* _Written task_
Reproduce verbatim the rows beginning with the line that contains "Open the Calibri" and ending with the line that contains "Looking at the screenshot, I should click(391, 324).", both included.

▬▬▬▬▬▬

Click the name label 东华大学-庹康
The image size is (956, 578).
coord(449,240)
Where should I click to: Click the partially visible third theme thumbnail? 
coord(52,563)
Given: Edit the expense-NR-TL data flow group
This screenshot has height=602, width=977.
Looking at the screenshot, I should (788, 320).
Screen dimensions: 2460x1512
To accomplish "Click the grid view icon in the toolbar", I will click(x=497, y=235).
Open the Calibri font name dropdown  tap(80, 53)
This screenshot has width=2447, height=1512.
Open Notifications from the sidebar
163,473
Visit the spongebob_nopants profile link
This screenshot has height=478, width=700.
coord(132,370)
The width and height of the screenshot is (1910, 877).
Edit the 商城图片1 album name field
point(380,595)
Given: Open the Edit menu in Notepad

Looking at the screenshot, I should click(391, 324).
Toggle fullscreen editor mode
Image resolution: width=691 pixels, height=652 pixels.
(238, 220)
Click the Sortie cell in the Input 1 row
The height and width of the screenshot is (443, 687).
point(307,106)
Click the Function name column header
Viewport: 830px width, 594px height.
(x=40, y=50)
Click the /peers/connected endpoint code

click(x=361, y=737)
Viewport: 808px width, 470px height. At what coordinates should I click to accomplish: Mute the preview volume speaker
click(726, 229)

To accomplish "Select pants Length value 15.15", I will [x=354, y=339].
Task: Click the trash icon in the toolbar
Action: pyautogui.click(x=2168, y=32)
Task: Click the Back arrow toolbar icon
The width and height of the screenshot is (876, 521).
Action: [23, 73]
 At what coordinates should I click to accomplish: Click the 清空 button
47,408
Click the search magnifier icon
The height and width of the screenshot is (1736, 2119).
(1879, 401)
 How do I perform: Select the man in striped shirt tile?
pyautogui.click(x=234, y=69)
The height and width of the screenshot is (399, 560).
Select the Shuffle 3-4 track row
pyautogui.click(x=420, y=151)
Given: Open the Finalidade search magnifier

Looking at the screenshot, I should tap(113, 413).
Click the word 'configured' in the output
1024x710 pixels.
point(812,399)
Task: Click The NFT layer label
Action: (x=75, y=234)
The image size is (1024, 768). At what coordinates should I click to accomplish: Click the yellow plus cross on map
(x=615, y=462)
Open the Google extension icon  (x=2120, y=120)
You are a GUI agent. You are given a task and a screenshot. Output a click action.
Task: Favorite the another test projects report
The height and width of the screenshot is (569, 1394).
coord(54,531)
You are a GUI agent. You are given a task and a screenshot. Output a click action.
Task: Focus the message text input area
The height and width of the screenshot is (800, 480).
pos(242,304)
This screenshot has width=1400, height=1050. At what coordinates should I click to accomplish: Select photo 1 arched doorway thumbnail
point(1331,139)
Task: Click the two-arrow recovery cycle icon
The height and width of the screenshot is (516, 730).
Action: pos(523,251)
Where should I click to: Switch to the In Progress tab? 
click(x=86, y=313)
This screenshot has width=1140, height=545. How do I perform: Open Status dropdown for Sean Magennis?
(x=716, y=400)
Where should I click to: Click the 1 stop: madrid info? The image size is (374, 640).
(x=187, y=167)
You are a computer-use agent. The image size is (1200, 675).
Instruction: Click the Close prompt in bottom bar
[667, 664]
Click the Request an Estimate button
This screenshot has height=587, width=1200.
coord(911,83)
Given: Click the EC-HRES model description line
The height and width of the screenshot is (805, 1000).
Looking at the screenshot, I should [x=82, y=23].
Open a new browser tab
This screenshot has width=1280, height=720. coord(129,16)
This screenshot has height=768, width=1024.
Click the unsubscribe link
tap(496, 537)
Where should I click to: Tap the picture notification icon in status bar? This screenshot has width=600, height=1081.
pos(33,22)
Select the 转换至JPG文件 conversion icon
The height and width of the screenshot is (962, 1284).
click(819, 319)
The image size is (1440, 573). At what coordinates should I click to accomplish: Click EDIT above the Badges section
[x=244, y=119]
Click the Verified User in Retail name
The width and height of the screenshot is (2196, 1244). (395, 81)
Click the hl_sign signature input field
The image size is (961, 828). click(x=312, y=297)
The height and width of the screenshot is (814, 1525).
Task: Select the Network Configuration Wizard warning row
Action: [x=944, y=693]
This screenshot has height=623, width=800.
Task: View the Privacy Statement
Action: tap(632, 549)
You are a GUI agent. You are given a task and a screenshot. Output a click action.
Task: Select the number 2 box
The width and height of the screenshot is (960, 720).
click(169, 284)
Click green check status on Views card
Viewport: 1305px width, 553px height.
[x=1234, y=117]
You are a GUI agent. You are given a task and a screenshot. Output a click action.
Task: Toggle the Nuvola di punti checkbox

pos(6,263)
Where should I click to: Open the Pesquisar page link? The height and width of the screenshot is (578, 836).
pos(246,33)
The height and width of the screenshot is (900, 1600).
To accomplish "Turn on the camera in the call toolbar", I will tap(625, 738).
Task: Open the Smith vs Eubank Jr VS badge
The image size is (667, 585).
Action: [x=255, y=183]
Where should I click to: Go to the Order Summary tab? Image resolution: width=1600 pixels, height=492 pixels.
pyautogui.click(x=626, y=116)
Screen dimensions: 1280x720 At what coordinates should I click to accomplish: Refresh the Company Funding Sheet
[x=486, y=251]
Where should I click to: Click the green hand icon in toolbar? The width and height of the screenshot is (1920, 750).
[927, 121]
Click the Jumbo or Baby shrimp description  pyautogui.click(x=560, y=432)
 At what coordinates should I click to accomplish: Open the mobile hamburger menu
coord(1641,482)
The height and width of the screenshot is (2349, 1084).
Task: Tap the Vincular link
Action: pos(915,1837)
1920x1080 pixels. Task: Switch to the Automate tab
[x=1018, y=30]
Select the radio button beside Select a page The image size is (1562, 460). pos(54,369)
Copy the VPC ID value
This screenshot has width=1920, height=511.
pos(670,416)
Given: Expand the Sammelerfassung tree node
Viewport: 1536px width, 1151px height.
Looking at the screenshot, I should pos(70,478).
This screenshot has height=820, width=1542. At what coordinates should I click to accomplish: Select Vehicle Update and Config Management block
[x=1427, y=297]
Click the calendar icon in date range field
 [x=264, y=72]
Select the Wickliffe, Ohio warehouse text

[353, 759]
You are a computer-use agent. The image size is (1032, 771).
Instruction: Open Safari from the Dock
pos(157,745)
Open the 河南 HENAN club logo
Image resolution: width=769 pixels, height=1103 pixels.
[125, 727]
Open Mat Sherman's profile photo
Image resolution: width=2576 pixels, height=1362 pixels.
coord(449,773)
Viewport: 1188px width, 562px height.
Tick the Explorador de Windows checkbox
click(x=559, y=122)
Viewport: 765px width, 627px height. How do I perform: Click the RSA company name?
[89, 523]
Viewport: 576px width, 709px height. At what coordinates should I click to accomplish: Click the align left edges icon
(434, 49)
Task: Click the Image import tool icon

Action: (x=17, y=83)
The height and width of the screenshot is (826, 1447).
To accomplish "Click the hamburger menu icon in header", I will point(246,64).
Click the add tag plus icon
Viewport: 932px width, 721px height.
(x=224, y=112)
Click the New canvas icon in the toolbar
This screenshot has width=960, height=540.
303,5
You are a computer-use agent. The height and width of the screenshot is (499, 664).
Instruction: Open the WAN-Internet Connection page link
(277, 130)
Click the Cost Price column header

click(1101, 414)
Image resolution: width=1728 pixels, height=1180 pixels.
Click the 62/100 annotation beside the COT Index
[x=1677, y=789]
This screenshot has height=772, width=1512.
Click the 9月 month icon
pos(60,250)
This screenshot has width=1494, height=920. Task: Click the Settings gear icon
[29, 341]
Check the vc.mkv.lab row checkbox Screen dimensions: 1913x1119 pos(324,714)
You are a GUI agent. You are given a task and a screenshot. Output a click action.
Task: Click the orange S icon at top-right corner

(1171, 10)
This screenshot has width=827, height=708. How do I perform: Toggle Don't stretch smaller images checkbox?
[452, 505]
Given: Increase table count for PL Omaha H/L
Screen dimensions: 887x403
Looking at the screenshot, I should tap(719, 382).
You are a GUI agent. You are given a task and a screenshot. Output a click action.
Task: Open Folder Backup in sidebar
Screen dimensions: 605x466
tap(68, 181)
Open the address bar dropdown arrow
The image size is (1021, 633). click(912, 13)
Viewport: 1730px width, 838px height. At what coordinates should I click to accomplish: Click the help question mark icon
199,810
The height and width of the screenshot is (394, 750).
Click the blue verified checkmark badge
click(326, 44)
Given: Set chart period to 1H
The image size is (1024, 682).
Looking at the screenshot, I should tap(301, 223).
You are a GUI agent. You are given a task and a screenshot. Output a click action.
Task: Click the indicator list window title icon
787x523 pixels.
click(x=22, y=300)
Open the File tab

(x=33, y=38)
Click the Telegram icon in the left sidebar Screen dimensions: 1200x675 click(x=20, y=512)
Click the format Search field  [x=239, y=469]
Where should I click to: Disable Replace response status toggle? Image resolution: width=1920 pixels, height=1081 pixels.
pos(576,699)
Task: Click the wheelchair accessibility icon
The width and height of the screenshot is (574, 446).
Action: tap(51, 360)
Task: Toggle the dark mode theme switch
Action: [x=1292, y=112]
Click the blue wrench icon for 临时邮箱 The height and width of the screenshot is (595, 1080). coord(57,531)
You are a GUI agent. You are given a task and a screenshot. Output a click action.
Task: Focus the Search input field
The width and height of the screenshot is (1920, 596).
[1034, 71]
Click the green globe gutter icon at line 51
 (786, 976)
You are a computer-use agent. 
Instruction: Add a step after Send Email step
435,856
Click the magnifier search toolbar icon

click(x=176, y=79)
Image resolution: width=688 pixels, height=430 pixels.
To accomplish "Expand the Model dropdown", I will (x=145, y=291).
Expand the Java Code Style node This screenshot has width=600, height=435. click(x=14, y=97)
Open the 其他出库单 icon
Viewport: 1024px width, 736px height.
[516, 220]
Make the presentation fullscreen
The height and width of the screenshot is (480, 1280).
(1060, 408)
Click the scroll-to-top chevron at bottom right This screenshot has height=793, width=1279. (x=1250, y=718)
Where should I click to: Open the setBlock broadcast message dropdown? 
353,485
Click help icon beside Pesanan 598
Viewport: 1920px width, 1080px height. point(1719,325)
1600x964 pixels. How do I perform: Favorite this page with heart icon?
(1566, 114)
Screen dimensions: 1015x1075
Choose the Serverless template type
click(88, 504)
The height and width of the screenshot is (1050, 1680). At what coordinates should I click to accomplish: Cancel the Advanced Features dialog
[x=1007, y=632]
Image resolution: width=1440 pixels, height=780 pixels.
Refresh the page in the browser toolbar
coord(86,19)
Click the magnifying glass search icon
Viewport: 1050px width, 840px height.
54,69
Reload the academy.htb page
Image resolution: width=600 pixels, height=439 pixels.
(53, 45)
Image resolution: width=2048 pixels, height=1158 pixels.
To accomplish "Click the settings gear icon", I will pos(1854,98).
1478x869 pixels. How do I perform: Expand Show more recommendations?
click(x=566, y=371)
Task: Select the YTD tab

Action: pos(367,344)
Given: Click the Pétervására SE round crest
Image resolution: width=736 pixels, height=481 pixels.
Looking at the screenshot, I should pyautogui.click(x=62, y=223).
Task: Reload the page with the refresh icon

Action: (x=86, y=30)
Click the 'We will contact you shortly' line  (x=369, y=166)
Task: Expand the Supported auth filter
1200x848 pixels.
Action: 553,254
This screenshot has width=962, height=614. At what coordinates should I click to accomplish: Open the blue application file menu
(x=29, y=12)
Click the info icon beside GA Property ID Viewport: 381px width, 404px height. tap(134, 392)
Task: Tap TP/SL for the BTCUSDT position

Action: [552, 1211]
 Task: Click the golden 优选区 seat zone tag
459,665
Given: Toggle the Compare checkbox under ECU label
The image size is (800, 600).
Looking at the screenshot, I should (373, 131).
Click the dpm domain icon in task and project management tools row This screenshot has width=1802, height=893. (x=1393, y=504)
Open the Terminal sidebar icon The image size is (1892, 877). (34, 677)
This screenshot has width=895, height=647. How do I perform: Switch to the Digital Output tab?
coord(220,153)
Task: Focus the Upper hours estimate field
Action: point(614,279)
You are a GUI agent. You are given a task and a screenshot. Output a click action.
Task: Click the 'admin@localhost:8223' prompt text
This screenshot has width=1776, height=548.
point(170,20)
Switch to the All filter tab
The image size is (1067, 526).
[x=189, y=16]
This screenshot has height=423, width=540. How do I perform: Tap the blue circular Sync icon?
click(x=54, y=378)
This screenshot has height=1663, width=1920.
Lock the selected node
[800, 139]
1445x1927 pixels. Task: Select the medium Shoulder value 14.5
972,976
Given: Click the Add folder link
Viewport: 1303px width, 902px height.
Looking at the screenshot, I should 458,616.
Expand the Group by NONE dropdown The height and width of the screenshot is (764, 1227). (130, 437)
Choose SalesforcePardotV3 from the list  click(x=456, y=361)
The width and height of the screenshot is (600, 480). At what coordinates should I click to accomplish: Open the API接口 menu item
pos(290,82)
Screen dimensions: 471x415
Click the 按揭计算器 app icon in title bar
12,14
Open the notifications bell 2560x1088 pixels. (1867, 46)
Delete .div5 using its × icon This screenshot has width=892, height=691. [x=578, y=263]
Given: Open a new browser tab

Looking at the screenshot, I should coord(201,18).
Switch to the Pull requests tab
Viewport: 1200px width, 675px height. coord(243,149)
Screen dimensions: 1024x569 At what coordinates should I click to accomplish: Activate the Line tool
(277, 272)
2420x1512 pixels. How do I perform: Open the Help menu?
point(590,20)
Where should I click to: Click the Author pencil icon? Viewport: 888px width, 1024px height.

▬▬▬▬▬▬

* _Answer to the task_
Open the Calibri font name dropdown  tap(80, 53)
This screenshot has width=2447, height=1512.
Open Notifications from the sidebar
163,473
Visit the spongebob_nopants profile link
This screenshot has height=478, width=700.
coord(132,370)
The width and height of the screenshot is (1910, 877).
Edit the 商城图片1 album name field
point(380,595)
Given: Open the Edit menu in Notepad

Looking at the screenshot, I should click(391, 324).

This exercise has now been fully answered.